The Best of Both Worlds

Since iterable ranges are able to support all the STL iterator-based behavior (including all those algorithms), you can support those behaviors in range algorithms. This is where the range-tag selection mechanism comes into its own. For all those algorithms/operations that are appropriate only to iterable ranges, we define them only for the iterable_range_tag. For example, the r_generate() algorithm has only one worker function:

template <typename R, typename F>
inline void r_generate_impl(R r, F f, iterable_range_tag const &)
{
    std::generate(r.begin(), r.end(), f);
}
template <typename R, typename F>
inline void r_generate(R r, F f)
{
    r_generate_impl(r, f, r);
}

In a very real sense, iterable ranges provide the advantages of both iterators and ranges, while sacrificing the power of neither. John's focus is on providing powerful manipulation of iterable ranges, and seeing how much power can be squeezed into as little code as possible without sacrificing discoverability. We'll take a look at the fruits of some of this effort in the next installment.

Conclusion

The STL Iterator concept represents a powerful mechanism for manipulating sequence collections, but there are types of collections for which it cannot be used, and other types for which its use is cumbersome. Further, using STL iterators outside the neat and succinct algorithm form can be messy and verbose. The Range concept ably addresses all of these issues.

The Iterator concept lets you manipulate a large but incomplete set of collections, with a large and complete set of algorithms; conversely, the Range concept lets you manipulate a complete set of collections, but with a reduced set of algorithms.

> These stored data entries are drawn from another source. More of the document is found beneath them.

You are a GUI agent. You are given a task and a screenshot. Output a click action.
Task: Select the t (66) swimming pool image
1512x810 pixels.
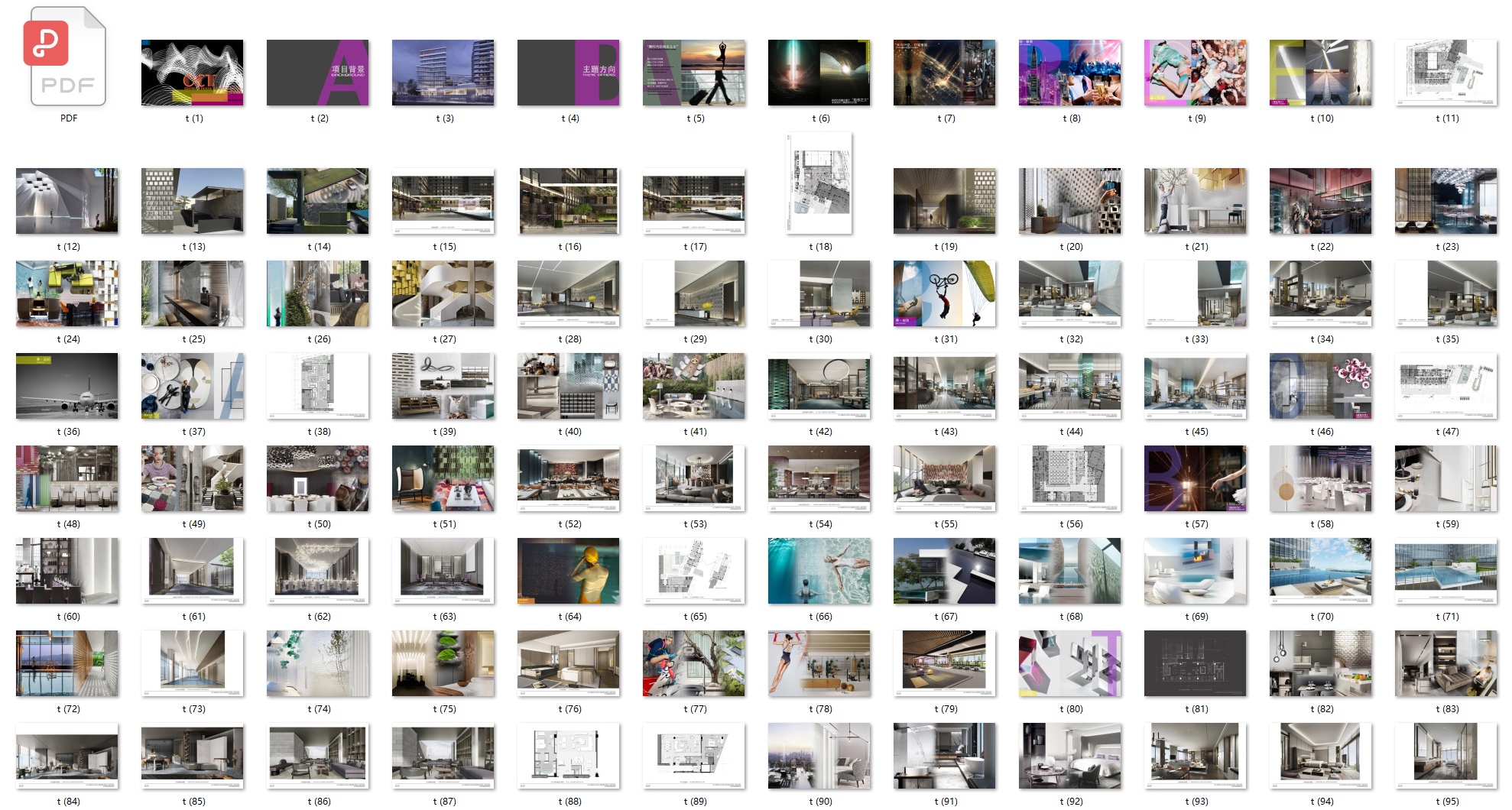pos(819,571)
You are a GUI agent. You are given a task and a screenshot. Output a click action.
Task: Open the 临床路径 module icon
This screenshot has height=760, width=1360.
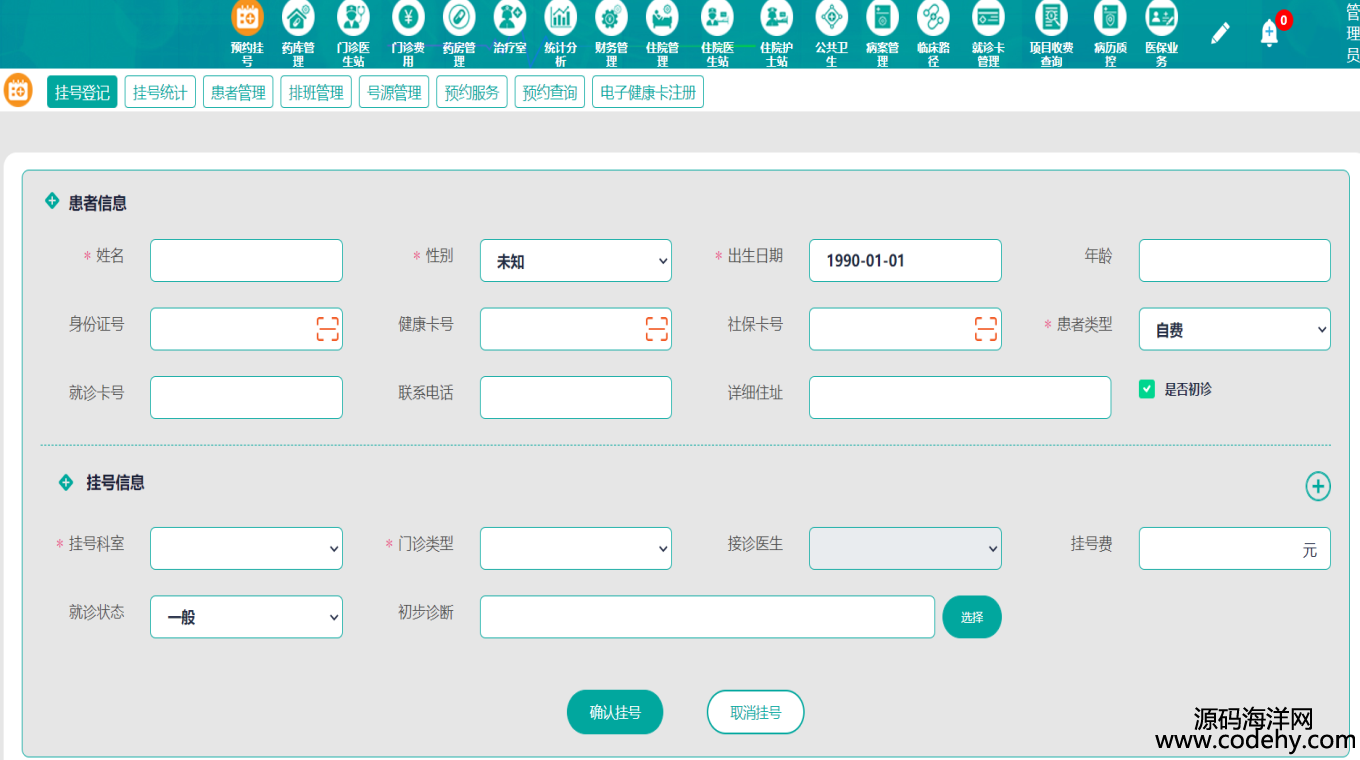933,18
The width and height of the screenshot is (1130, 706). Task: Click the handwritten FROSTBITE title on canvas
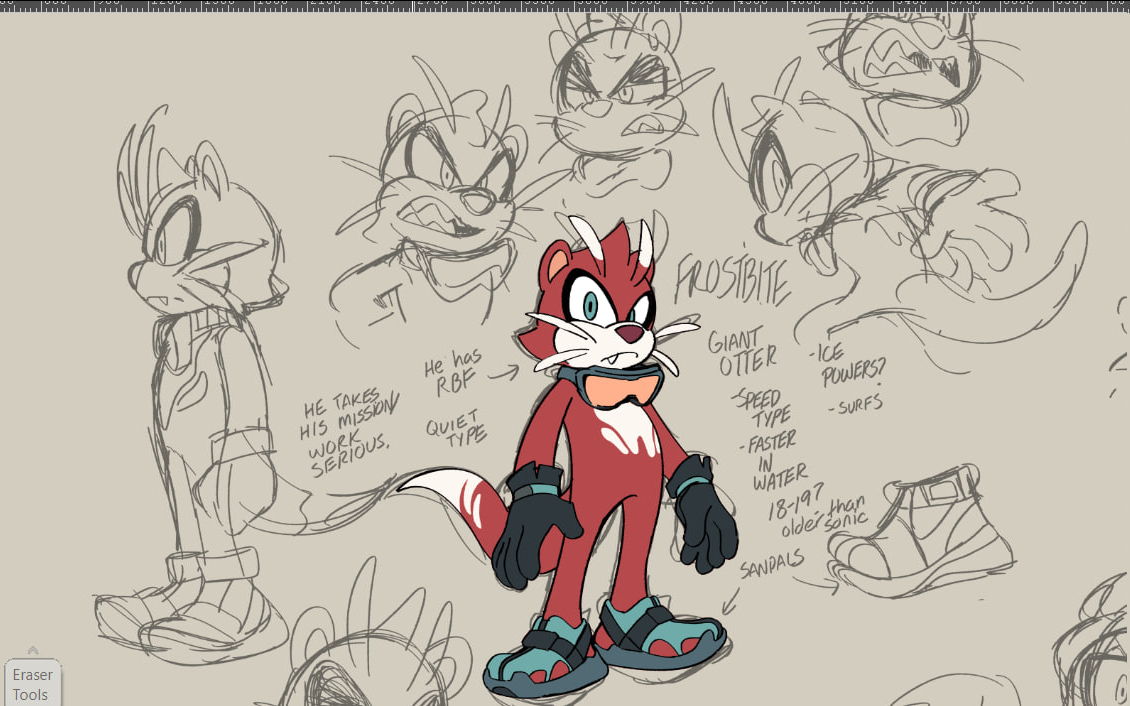731,281
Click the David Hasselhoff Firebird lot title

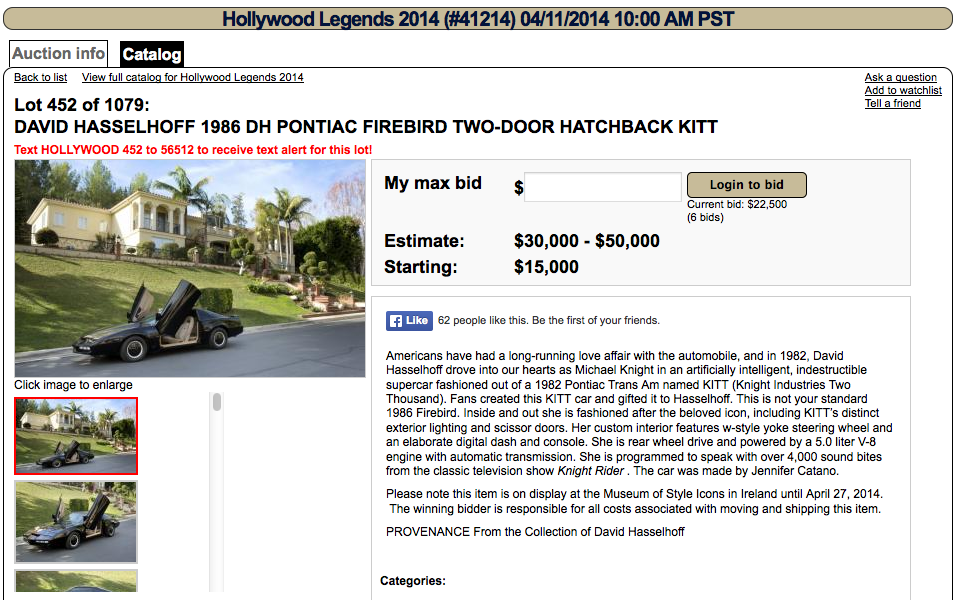[366, 127]
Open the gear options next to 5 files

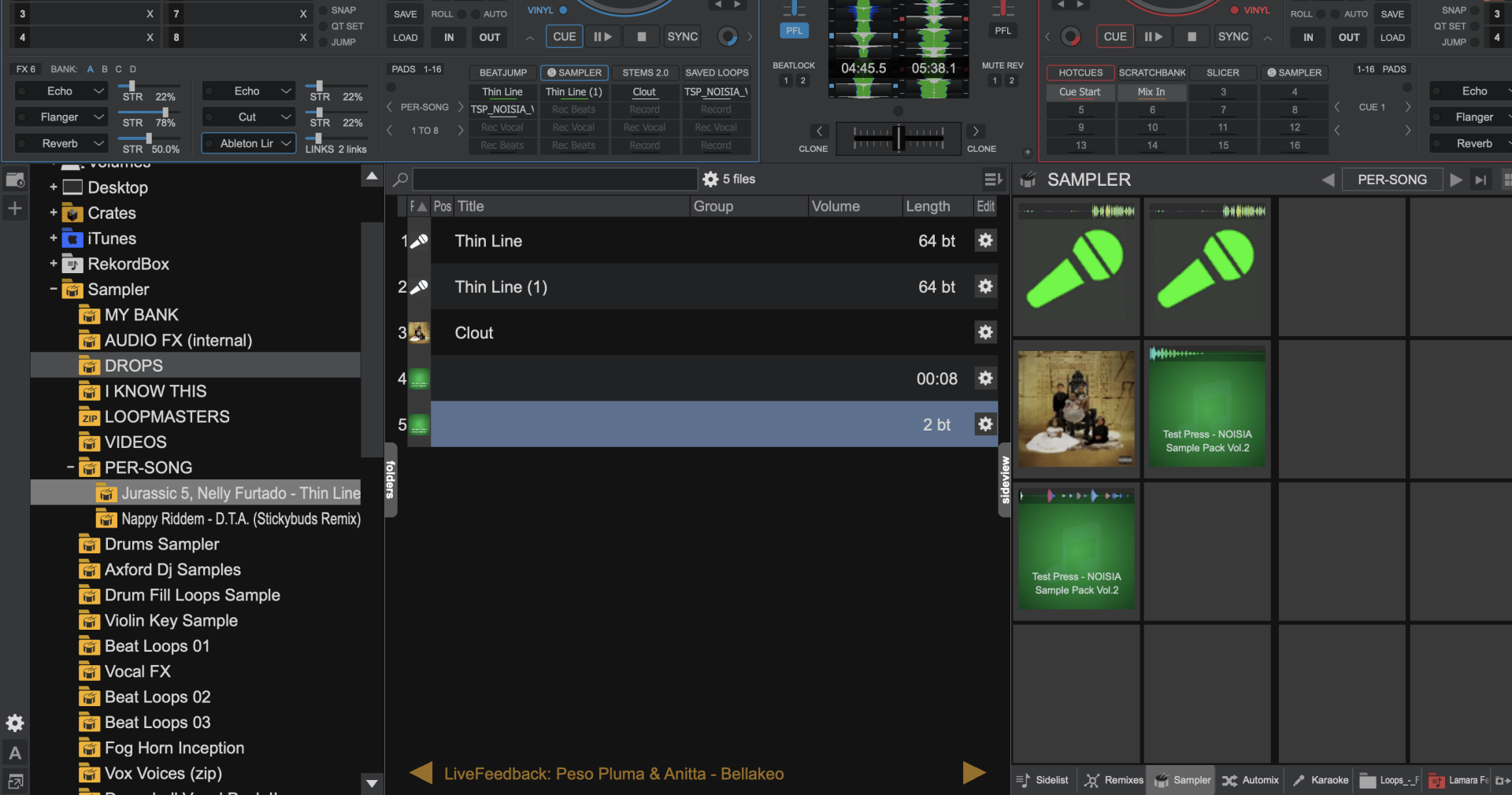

As with pretty much everything is software engineering, you can't completely have your cake and eat it.

In the next article, we'll discuss the further advantage of ranges over STL iterators—providing powerful filtering and composition of iterator-based ranges in a succinct and discoverable syntax.

Acknowledgments

Thanks to Dave Brooks, Greg Peet, Thorsten Ottosen, and Walter Bright, for their customarily useful insights and criticisms.

References

[1] http://www.stlsoft.org/.

[2] http://www.rangelib.org/.

[3] See Chapter 17 of Imperfect C++, Matthew Wilson, Addison-Wesley, 2004.

[4] "Adapting Callback Enumeration APIs to the Input Iterator Concept" by Matthew Wilson (CUJ, February 2004).

[5] The STLSoft Range library is fully compatible with Borland 5.6.4, CodeWarrior 8, Comeau 4.3.3, Digital Mars 8.41, GCC 3.4, Intel 8, Visual C++ 7.0 and 7.1, and also partially compatible with other compilers and older versions of these compilers.

[6] The STLSoft ranges do not provide operator bool(), since that operator is subject to unwanted conversion and comparison operations. A treatment of this issue, along with an explanation of the safe and portable solution used in the STLSoft libraries, is given in Chapter 24 of Imperfect C++.

[7] The Bolt-in concept is described in Chapter 22 of Imperfect C++, by Matthew Wilson, Addison-Wesley, 2004.